▶ **Stored dataset items**
··········
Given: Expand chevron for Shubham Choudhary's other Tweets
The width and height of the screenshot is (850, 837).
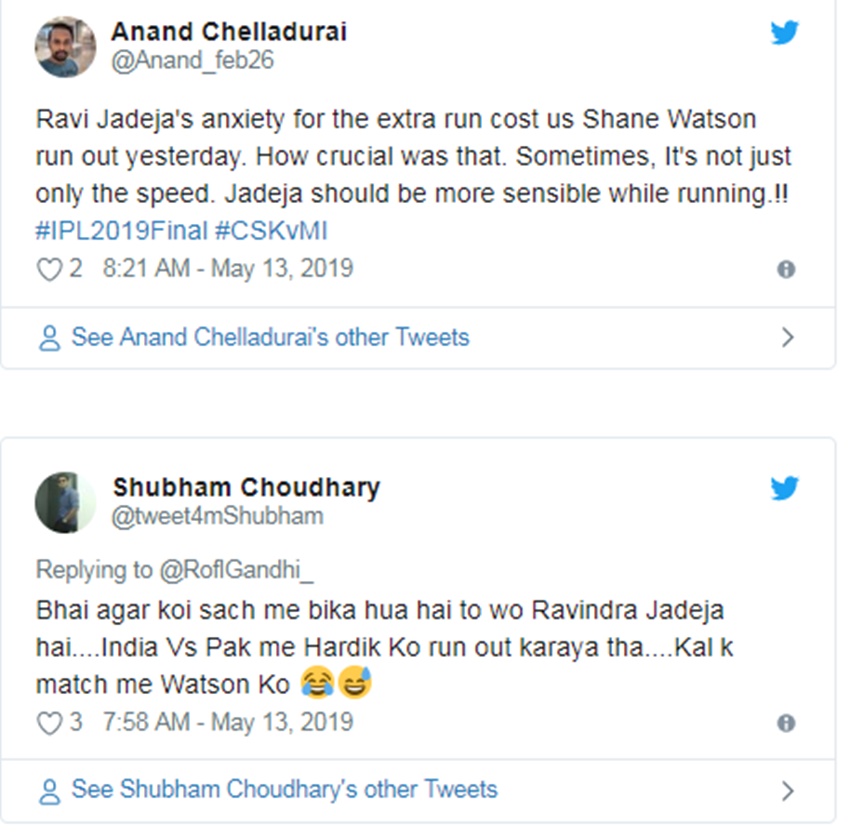Looking at the screenshot, I should click(x=787, y=790).
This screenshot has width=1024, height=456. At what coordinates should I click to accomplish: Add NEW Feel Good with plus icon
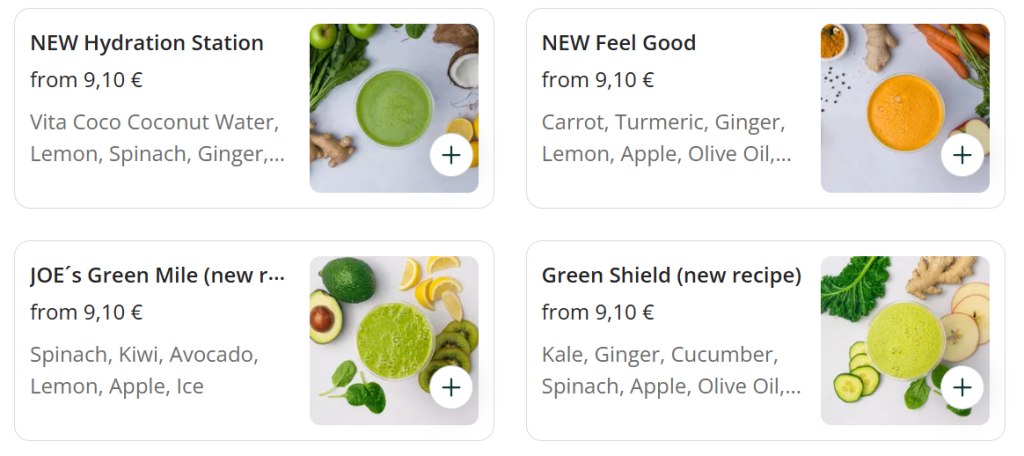962,155
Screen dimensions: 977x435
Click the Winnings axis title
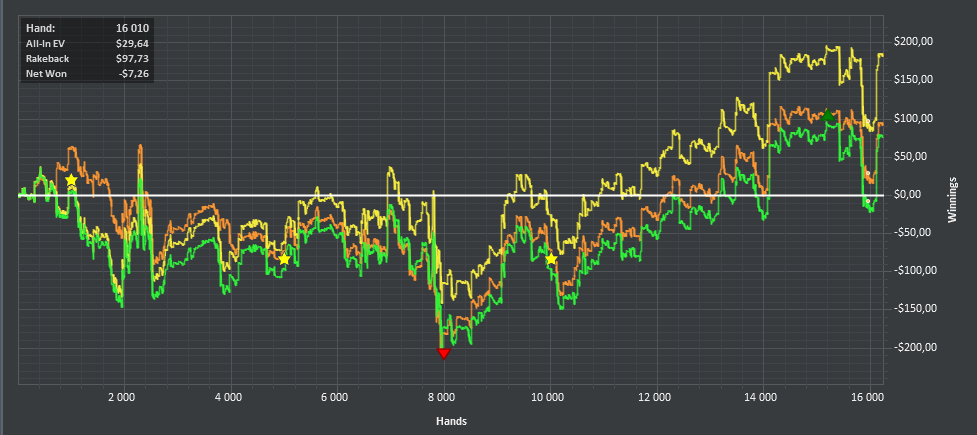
··········
The expected output is the exact run of lines from the one containing "This screenshot has" through the final line of the data above, both ends included, with no pictures.

▶ **EXERCISE RESPONSE**
This screenshot has width=1024, height=456. At what coordinates should I click to accomplish: Add NEW Feel Good with plus icon
962,155
Screen dimensions: 977x435
Click the Winnings axis title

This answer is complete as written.